The father of a Fort Bragg soldier supports a congressional report released Thursday encouraging the military to stop anthrax vaccinations.

Toney Edwards' son Kevin got sick a few weeks after he started taking the controversial vaccine in 1998. Kevin's arm and chest were covered with blisters.

"When I saw him he couldn't open his eyes, he looked like he was just pulled out of a fire. He was just completely black from his knees up," says Toney.

Thousands of Fort Bragg soldiers like Kevin have been immunized against anthrax. Toney Edwards says his son's skin is healing, but he is losing his vision. Toney believes soldiers should have a choice about taking the vaccine.

"I have no problem with the military attempting to give shots or vaccines to protect the troops, because they have to," he says. "I just really believe that it must be safe."

Peter Gilligan studies biological agents like anthrax at UNC Hospitals. He has read the congressional report that was released Thursday. He says the safety of the vaccine is in question, and more studies are needed to prove it is safe.

"We always try to get informed consent. That is a standard of medical practice in this country and they should have that choice," he says.
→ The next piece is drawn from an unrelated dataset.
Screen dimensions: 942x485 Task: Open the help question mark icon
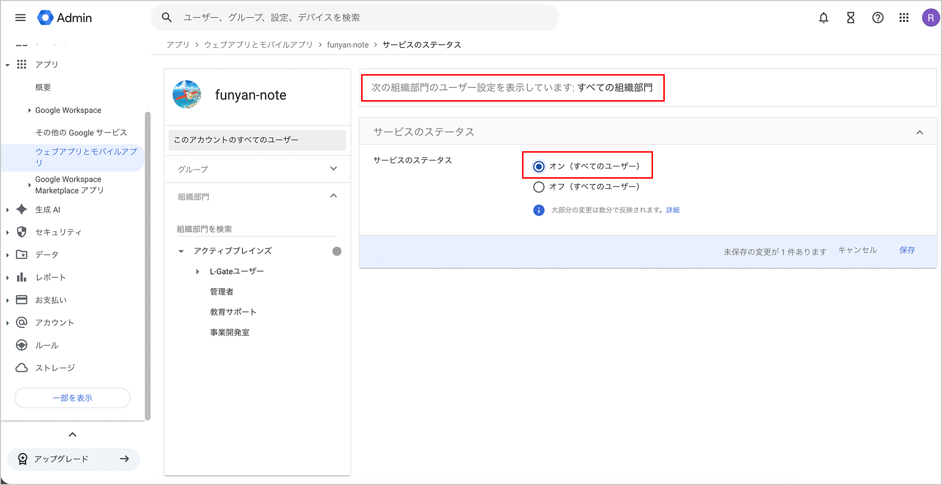(878, 18)
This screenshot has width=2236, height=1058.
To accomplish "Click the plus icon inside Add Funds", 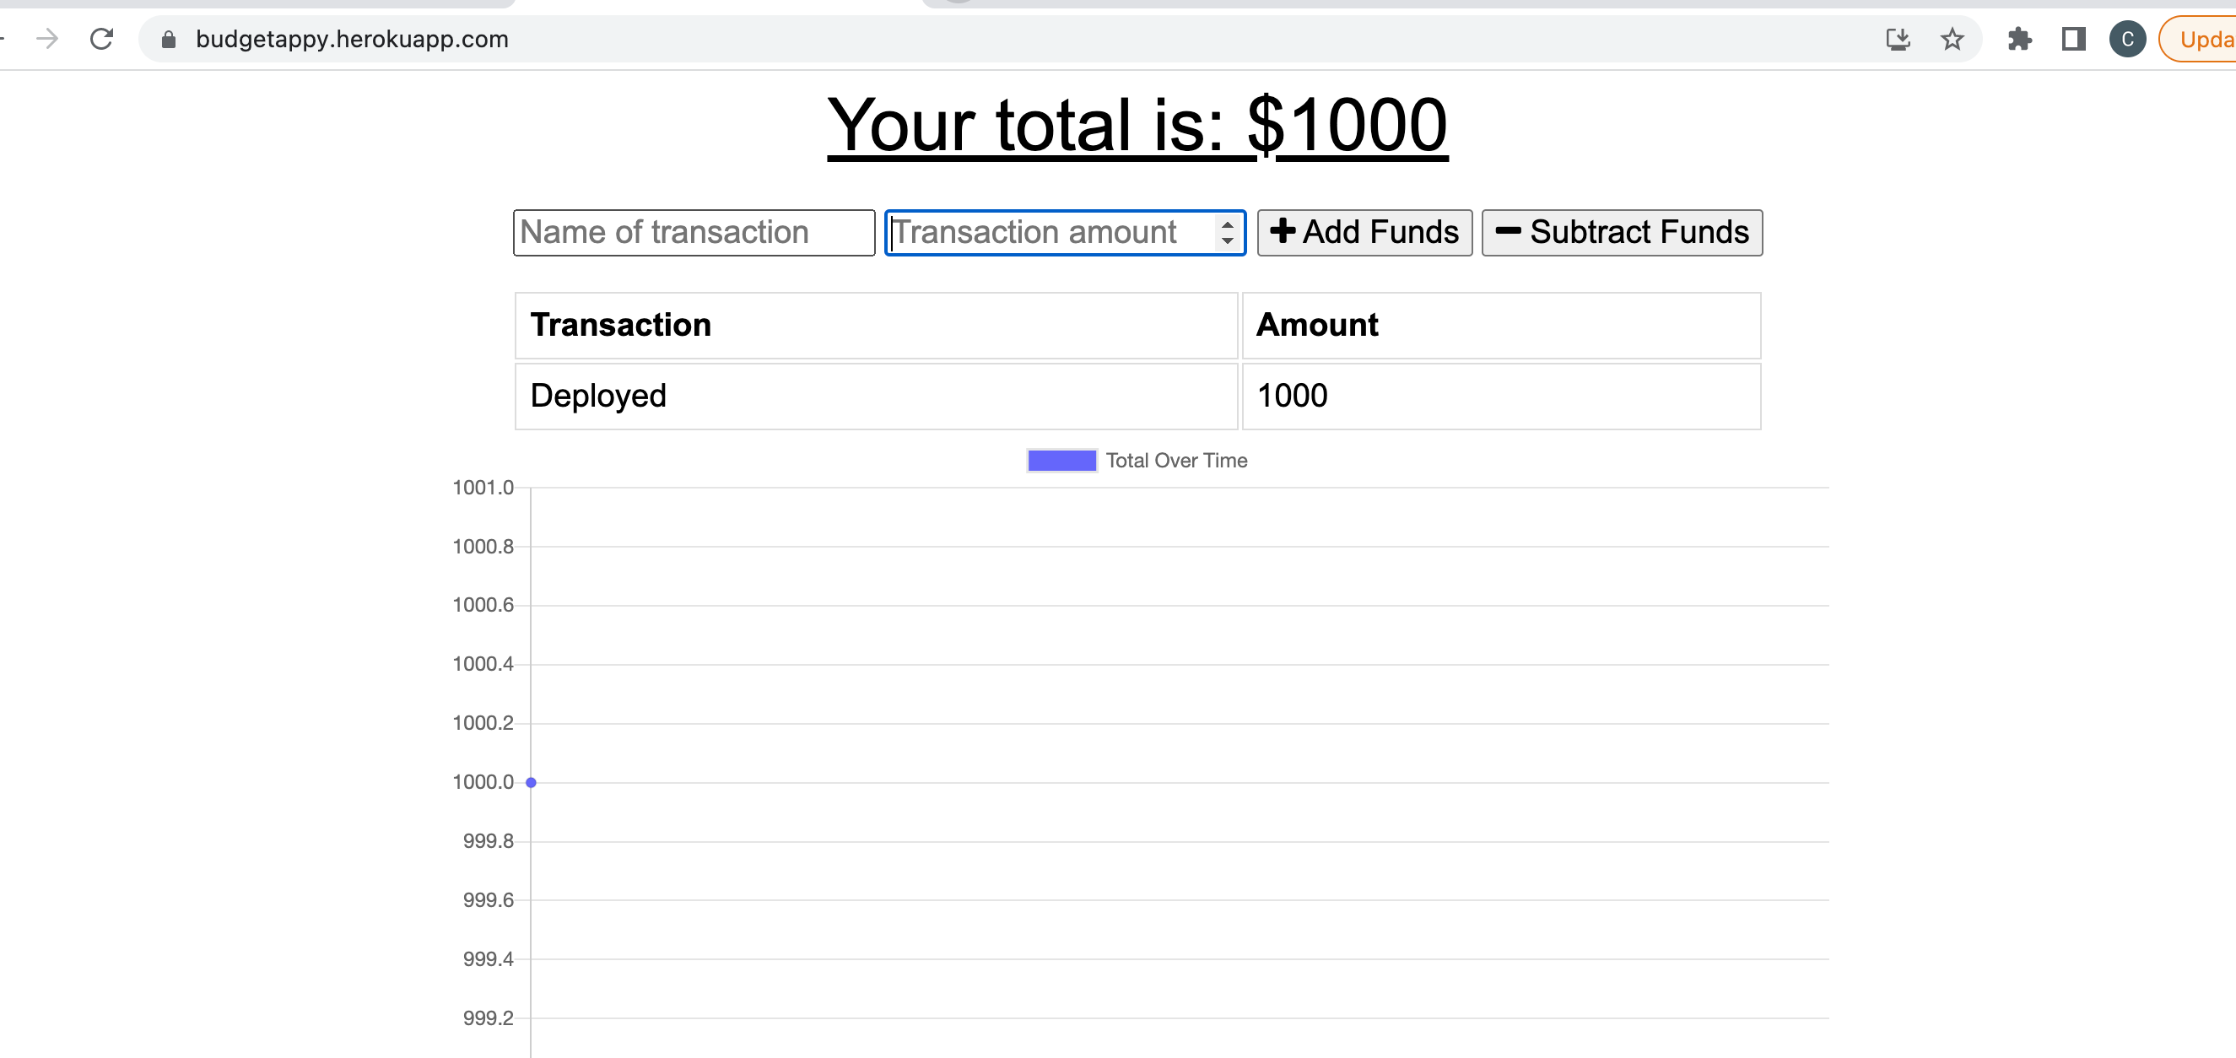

A spokesman for Fort Bragg's 18th Airborne says an activeanthrax vaccine immunization programcontinues because there is a threat of biological warfare in parts of the world where Fort Bragg troops are deployed.

The spokesman says any decision about halting the program would come from the Pentagon and the Department of Defense. The Threat:The real threat of anthrax became evident during the Gulf War. In 1990, inspectors found Iraq had produced 8,000 liters of anthrax spores -- enough to kill every person on the planet.

The government believes at least six other countries, including Iran, Libya and North Korea, are experimenting with biological weapons. About Anthrax:Anthrax has been around for thousands of years. The fifth Egyptian plague, around 1500 B.C., is believed to be the result of anthrax.

The vaccine was first mass produced 75 years ago in Michigan. It was licensed for regular use in 1970.

Defense Secretary Cohen approved a plan to vaccinate all troops in 1998. As of this past January, 1.4 million doses have been given to 390,000 service members.

Thirty-six people have been court-martialed for refusing to take the shots, and about 350 others have faced some kind of discipline.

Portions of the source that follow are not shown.